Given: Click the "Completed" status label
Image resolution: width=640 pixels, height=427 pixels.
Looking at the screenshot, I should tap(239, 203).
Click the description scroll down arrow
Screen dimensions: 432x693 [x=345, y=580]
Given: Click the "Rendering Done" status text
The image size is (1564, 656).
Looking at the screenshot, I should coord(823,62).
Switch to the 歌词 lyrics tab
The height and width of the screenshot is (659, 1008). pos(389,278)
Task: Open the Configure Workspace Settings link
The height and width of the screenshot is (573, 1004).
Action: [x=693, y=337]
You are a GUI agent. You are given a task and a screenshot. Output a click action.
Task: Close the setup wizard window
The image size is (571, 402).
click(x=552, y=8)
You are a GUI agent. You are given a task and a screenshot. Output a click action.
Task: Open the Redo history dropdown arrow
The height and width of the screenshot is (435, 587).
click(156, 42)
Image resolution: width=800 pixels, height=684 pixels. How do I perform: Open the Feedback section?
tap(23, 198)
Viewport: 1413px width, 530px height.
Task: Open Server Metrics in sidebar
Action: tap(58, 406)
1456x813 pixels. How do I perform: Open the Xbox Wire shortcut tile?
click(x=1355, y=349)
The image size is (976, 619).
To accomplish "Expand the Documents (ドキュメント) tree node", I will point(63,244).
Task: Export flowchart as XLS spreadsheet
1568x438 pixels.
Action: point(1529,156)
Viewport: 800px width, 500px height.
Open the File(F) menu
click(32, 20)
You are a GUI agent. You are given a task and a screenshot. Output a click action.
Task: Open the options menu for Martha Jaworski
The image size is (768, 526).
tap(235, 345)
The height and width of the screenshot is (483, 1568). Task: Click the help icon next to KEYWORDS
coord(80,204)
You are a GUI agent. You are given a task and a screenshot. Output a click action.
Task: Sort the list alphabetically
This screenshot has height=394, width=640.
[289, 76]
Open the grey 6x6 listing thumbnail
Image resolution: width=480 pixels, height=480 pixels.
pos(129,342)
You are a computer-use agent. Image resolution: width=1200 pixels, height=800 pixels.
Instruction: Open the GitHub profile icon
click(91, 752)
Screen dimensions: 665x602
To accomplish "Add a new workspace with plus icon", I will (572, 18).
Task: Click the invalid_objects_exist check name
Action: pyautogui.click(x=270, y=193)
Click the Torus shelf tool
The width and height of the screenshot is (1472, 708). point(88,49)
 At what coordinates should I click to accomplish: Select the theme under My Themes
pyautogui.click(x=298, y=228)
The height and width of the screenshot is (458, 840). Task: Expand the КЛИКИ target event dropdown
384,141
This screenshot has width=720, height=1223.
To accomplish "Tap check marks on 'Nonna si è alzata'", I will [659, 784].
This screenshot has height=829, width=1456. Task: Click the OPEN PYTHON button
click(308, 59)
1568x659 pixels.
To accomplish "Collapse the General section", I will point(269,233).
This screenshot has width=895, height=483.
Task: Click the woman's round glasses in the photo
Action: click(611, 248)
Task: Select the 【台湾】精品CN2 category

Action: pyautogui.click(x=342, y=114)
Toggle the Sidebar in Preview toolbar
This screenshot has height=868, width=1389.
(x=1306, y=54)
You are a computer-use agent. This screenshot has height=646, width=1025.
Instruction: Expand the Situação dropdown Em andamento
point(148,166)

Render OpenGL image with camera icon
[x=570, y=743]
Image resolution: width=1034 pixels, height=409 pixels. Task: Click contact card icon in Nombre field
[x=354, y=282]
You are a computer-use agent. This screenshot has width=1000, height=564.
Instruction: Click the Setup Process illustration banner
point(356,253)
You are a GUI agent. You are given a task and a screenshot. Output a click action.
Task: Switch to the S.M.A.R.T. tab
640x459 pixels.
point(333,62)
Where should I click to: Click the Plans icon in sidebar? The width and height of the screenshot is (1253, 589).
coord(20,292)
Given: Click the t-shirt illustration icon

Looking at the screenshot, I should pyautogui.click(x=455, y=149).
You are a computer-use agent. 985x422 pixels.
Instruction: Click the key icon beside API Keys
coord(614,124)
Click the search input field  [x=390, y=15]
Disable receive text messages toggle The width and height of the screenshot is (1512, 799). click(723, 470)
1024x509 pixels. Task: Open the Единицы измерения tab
################
WHAT YOU WILL DO = Locate the word "text" in the records above, and return each line that has it.

SOLUTION FOR THIS EXERCISE =
Given: Click the "Rendering Done" status text
Disable receive text messages toggle The width and height of the screenshot is (1512, 799). click(723, 470)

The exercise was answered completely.